### [TASK BRIEF]
Convert the entries into a numbered list, leaving out blank lines. Begin at the line that contains "Choose the Central Bias box" and stop after the line that contains "click(59, 105)".

------ DATASET ROWS ------

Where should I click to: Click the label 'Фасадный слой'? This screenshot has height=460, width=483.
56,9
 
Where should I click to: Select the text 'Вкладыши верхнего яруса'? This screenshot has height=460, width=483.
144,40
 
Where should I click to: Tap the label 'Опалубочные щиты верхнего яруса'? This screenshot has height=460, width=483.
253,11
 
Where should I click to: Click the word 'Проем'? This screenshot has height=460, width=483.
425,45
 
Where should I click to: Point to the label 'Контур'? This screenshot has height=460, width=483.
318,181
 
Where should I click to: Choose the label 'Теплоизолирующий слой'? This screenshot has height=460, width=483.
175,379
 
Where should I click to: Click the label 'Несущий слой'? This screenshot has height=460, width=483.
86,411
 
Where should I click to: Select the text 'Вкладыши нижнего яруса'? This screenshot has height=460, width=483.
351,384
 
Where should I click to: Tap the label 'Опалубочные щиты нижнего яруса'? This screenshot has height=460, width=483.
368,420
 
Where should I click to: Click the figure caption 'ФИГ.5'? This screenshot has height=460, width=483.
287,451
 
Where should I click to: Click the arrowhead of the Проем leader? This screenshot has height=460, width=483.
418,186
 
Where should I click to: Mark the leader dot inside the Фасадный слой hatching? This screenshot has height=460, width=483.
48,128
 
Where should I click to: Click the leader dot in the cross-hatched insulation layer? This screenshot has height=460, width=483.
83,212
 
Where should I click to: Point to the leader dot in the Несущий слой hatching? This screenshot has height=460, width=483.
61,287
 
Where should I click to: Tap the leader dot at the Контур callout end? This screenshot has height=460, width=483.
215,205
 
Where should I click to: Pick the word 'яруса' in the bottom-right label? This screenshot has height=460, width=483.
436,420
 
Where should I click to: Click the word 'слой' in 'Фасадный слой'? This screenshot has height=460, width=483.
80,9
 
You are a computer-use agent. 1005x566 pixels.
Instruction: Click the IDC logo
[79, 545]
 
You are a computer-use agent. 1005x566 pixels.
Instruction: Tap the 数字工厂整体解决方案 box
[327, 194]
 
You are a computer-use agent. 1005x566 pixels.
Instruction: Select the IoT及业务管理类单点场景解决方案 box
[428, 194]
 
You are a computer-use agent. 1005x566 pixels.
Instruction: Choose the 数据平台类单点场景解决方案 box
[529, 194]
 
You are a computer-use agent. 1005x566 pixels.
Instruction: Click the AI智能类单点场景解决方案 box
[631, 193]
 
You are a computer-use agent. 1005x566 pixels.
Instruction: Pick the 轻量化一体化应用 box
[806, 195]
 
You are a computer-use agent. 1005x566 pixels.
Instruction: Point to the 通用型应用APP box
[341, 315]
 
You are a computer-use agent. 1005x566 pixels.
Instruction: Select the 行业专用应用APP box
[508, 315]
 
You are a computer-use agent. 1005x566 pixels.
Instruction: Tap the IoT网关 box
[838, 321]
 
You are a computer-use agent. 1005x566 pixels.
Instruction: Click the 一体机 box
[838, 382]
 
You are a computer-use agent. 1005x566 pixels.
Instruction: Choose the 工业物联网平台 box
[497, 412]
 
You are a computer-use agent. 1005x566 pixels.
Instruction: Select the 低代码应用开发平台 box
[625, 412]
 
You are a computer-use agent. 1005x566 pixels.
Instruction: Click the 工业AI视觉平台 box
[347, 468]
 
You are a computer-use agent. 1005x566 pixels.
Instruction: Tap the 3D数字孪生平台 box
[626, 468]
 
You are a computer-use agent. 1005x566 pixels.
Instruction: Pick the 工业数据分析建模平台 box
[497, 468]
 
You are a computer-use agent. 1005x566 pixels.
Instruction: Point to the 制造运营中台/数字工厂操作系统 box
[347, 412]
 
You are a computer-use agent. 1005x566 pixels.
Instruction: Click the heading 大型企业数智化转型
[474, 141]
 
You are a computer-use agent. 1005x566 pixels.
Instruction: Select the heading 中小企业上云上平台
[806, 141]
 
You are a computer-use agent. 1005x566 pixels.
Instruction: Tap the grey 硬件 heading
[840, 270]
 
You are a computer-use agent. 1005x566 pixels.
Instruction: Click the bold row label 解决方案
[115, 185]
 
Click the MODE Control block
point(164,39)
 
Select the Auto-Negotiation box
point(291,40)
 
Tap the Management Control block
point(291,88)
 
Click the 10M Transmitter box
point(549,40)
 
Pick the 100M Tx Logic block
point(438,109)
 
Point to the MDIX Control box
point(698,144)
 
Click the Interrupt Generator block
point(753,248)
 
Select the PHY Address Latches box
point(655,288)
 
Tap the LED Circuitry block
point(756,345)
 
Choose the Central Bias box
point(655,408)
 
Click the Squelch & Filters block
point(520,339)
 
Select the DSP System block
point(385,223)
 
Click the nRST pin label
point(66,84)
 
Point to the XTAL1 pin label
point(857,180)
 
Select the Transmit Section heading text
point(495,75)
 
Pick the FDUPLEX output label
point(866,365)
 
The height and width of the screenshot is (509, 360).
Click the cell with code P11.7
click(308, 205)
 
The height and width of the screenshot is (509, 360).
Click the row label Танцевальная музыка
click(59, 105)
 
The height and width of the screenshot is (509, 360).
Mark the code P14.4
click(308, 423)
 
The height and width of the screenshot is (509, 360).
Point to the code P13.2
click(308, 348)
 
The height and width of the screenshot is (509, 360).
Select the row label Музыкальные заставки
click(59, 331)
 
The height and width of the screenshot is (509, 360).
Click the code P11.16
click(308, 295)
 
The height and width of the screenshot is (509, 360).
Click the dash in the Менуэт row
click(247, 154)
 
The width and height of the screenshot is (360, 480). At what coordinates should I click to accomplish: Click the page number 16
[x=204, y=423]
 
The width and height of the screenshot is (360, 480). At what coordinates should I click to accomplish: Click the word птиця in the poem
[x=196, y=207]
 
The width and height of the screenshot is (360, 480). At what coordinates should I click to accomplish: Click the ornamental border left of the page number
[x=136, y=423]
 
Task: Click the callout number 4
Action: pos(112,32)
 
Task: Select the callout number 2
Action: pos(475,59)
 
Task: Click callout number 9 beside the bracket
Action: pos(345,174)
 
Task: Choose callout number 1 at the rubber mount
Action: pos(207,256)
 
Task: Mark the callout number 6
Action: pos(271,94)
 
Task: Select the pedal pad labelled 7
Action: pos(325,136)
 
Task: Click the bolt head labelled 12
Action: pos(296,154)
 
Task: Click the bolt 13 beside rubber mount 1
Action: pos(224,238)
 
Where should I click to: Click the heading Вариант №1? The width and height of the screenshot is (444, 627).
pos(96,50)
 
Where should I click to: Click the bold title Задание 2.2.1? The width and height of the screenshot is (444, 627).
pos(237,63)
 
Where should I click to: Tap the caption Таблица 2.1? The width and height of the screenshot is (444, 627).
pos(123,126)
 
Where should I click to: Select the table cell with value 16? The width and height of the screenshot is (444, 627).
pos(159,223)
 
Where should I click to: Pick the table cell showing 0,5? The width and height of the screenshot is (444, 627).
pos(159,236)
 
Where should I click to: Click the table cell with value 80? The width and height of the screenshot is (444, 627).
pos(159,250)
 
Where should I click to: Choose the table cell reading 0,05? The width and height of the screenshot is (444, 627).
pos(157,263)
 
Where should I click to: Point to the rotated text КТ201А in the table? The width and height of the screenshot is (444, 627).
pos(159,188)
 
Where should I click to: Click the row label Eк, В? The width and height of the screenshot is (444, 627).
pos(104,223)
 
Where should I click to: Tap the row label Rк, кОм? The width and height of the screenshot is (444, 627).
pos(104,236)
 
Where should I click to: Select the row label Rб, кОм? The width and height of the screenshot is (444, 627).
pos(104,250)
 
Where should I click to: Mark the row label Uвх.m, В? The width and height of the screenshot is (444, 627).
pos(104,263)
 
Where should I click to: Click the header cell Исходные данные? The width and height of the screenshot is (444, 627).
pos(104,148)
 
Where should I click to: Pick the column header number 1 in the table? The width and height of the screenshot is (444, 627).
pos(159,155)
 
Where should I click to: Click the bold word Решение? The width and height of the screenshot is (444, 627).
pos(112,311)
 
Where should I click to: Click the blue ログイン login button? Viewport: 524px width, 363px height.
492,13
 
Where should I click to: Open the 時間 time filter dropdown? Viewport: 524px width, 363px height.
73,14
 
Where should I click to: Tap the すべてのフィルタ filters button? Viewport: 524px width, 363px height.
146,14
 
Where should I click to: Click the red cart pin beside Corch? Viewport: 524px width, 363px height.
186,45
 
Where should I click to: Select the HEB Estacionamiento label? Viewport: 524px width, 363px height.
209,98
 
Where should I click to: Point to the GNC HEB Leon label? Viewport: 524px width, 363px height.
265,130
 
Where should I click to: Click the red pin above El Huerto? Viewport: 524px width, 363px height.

------

### [RESPONSE TO THIS EXERCISE]
1. Choose the Central Bias box
2. point(655,408)
3. Click the Squelch & Filters block
4. point(520,339)
5. Select the DSP System block
6. point(385,223)
7. Click the nRST pin label
8. point(66,84)
9. Point to the XTAL1 pin label
10. point(857,180)
11. Select the Transmit Section heading text
12. point(495,75)
13. Pick the FDUPLEX output label
14. point(866,365)
15. The height and width of the screenshot is (509, 360).
16. Click the cell with code P11.7
17. click(308, 205)
18. The height and width of the screenshot is (509, 360).
19. Click the row label Танцевальная музыка
20. click(59, 105)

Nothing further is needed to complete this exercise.